Llega una edad en la que los niños odian el agua, especialmente el baño o la ducha. Esta especie de “hidrofobia” se la puede combatir con hábitos de higiene inculcados por los padres.
Para el sicólogo Carlos Velásquez, la dejadez por la limpieza ocurre, por lo general, en la preadolescencia, es decir, entre los 11 y 13 años. “No se presenta tanto en los más pequeños, sino en chicos más grandes”, comenta.
Al respecto, el especialista explica que a esa edad los preadolescentes tienen otras prioridades respecto a su personalidad, pues demuestran gustos por diferentes actividades, eso hace que dejen de lado el aseo de su cuerpo.

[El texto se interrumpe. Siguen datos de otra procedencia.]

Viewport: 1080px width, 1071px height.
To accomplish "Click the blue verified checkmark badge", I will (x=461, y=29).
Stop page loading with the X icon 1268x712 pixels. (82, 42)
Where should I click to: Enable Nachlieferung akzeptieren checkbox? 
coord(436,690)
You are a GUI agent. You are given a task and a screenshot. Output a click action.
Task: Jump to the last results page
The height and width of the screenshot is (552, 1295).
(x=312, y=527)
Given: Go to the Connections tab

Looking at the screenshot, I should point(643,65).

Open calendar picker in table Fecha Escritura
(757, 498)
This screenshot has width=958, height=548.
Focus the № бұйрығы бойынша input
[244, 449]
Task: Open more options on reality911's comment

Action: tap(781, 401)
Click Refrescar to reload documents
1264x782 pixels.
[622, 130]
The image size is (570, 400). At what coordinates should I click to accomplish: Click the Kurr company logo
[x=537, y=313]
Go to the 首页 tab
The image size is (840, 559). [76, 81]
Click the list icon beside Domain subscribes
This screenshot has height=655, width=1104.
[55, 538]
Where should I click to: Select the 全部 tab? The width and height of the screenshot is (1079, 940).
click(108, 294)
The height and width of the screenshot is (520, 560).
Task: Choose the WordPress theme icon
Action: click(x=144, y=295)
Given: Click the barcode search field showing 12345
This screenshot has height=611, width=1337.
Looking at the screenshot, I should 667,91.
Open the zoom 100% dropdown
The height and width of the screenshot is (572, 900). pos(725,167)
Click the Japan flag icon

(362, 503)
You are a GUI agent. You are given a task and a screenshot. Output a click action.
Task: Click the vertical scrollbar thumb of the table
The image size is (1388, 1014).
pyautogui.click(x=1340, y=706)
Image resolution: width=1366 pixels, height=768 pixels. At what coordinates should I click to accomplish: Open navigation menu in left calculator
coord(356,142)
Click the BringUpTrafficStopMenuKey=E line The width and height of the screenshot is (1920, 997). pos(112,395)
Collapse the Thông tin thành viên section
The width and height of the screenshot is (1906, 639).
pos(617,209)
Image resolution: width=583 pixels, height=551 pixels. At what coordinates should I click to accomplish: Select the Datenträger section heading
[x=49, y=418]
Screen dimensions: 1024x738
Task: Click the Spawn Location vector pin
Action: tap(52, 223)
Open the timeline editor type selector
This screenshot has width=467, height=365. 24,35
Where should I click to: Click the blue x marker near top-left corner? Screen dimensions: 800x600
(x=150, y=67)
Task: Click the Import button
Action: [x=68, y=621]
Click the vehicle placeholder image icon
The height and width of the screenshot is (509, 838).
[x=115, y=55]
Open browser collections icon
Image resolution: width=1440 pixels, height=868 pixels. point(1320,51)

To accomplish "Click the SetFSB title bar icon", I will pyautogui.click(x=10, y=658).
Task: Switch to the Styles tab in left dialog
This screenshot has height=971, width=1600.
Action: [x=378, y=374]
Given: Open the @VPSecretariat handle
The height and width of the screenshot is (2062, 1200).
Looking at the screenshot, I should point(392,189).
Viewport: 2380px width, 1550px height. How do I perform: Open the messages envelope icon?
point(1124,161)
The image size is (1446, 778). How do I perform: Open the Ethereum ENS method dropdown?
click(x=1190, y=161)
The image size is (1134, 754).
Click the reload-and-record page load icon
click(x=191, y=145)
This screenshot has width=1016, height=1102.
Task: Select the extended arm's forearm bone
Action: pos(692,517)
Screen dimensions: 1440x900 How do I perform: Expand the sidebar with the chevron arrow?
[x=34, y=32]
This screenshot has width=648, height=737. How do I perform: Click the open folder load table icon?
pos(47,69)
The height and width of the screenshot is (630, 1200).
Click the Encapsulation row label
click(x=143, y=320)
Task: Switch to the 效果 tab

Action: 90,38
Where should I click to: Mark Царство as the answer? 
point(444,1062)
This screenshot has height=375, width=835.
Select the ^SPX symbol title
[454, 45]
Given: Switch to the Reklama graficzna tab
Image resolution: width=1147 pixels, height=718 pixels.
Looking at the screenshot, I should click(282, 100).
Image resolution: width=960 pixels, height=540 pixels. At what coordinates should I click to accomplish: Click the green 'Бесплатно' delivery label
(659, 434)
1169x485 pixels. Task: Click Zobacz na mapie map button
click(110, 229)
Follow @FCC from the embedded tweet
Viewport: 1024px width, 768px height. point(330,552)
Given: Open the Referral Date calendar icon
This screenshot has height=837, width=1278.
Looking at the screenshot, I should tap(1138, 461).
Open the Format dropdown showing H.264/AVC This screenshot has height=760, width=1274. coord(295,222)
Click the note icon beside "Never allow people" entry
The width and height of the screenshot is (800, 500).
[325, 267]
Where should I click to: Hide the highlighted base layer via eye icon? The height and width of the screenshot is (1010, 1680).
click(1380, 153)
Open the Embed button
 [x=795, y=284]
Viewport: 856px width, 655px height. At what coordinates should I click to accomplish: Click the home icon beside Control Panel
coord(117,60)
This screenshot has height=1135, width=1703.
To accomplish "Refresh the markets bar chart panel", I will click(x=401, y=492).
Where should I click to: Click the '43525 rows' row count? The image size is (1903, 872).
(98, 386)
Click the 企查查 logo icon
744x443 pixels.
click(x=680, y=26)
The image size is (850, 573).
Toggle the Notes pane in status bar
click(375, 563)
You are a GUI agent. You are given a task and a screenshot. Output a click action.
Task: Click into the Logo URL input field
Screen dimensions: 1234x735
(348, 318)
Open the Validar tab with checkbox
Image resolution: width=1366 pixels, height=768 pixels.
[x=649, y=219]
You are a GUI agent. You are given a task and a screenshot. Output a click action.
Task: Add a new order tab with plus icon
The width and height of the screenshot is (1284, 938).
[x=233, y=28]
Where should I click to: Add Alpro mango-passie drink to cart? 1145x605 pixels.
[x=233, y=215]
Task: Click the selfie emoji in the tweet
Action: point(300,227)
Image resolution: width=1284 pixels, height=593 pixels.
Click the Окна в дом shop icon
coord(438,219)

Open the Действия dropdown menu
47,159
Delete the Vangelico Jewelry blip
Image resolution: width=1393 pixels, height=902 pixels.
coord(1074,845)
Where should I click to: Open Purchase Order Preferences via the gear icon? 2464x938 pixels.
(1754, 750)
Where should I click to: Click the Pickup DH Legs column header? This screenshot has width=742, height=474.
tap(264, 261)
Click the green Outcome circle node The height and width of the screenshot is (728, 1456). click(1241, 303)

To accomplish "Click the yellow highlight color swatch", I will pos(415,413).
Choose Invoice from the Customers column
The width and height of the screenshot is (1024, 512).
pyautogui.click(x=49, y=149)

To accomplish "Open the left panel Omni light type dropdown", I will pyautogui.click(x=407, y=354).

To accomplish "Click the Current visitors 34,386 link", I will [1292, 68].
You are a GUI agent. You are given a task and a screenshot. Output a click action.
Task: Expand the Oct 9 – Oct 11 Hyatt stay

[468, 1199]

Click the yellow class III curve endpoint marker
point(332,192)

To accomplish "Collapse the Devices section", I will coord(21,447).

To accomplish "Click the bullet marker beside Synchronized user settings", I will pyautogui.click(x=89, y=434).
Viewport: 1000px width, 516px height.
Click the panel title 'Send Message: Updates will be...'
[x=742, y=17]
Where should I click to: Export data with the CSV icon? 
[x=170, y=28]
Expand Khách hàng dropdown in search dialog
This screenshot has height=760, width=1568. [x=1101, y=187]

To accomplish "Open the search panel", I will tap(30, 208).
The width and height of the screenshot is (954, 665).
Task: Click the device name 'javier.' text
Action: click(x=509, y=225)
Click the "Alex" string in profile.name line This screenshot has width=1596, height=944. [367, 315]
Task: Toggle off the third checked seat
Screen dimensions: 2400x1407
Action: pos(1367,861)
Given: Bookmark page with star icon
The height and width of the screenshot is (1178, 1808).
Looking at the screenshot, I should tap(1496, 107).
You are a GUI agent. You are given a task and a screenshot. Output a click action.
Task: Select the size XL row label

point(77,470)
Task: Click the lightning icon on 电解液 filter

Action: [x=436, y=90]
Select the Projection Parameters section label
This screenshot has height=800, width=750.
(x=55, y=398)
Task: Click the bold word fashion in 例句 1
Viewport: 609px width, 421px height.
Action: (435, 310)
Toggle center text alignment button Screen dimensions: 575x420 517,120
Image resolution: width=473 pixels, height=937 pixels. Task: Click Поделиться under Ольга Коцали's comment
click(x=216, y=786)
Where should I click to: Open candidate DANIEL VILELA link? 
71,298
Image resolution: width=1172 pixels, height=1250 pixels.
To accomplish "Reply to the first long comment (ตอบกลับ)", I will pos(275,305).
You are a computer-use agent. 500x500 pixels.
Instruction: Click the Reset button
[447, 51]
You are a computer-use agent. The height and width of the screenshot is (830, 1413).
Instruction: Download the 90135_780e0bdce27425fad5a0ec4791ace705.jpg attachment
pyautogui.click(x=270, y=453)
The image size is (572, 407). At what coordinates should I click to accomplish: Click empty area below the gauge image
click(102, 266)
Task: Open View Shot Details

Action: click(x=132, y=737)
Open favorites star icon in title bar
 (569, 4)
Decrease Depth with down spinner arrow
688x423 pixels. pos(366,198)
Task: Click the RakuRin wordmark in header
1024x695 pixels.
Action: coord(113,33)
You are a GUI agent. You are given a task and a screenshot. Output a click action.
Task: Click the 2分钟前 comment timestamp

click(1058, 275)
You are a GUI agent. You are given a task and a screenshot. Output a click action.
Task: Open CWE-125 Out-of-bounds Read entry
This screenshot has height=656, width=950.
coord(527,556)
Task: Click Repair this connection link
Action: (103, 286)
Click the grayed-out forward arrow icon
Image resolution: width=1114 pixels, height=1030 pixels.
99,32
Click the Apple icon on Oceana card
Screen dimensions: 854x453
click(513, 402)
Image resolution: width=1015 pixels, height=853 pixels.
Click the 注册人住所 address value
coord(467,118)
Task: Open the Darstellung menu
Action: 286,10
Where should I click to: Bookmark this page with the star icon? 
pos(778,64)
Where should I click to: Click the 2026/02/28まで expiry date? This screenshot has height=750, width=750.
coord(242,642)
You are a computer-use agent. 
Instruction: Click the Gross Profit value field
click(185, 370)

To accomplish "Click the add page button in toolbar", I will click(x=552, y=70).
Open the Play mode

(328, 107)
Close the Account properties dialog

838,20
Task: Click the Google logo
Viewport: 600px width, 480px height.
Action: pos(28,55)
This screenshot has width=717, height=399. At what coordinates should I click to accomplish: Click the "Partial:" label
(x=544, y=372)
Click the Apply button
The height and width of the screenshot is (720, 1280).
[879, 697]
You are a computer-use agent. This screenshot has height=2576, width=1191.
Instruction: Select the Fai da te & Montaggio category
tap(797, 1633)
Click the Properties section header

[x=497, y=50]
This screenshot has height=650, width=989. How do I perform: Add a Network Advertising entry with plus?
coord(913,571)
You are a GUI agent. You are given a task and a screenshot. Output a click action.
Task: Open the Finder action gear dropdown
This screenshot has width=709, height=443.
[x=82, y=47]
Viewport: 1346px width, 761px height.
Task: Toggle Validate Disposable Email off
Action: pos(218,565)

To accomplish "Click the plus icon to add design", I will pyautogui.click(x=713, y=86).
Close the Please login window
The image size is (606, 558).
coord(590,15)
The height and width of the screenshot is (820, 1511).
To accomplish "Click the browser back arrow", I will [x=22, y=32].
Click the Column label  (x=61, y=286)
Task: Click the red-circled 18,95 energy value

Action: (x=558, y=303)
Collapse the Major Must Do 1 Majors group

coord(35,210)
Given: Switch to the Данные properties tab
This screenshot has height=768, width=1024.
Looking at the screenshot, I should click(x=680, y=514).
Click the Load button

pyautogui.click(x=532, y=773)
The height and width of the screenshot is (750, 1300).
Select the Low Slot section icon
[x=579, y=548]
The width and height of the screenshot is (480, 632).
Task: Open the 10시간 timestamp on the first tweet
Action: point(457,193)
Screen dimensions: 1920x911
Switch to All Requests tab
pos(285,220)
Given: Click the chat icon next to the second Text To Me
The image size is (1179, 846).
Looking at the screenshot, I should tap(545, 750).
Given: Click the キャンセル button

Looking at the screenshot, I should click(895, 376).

“Para los padres es muy complicado exigirles limpieza a esa edad, pues ellos piensan en otras cosas más importantes, según ellos, que el aseo”, indica Velásquez. Por eso, desde muy niños hay que enseñarles hábitos en la casa, costumbres que sean parte de las actividades que debe tener diariamente el pequeño.
“Es necesario indicarle que después de bañarse se deben cambiar de ropa, ir al colegio, volver a casa, almorzar, hacer sus quehaceres y dormir. Así, todo ello se volverá una rutina, una parte de la vida”, afirma el sicólogo.
El especialista también recomienda que no es bueno presionar al niño con el tema de su limpieza, porque así el infante se volverá más caprichoso. “Lo mejor es que elija sus accesorios de limpieza, como su champú, jabón, toallas y otros”, afirma Velásquez.
1 Edad. El sicólogo Carlos Velásquez explica que la edad más crucial para que el niño no quiera asearse, es en la preadolescencia, entre los 11 y 13 años.
2 Prioridades. En la preadolescencia, los chicos prefieren dedicarse a jugar o a hacer ejercicios, esas cosas les llena más que la limpieza; al contrario, la rutina de higiene les molesta.
3 Rutina. Hay que generar el hábito de la higiene personal como parte de los cuidados a uno mismo. Así, cuando el niño crezca, el baño será parte de una rutina que disfruta.
Paso a paso
La limpieza de los chicos
Horario. Es importante que se establezcan horarios de las cosas que los niños tienen que hacer; entre esas prioridades debe estar el aseo diario.
Fomentar. “Hay que fomentar ese hábito con halagos y no con críticas, como comúnmente lo hacen los padres”, indica el sicólogo Carlos Velásquez.
Accesorios. Es necesario que los niños elijan los implementos con los que se bañarán. El champú, el jabón, la toalla, entre otros. Los padres no pueden comprar estos elementos porque les guste a ellos.
Respetar. Hay niños que están un buen tiempo en el baño. “Los padres deben respetar ese lapso, sino, los chicos creerán que no les interesa su limpieza”, explica el especialista.
Enseñanza. Los padres deben enseñar a sus hijos que, después de bañarse, deben cambiarse de ropa, para sentirse frescos.
Evitar. No forzarlo ni obligarlo a bañarse, que esto sea un acuerdo entre padre e hijo, claro que hay que incentivarlo diciéndole que así se verá mejor.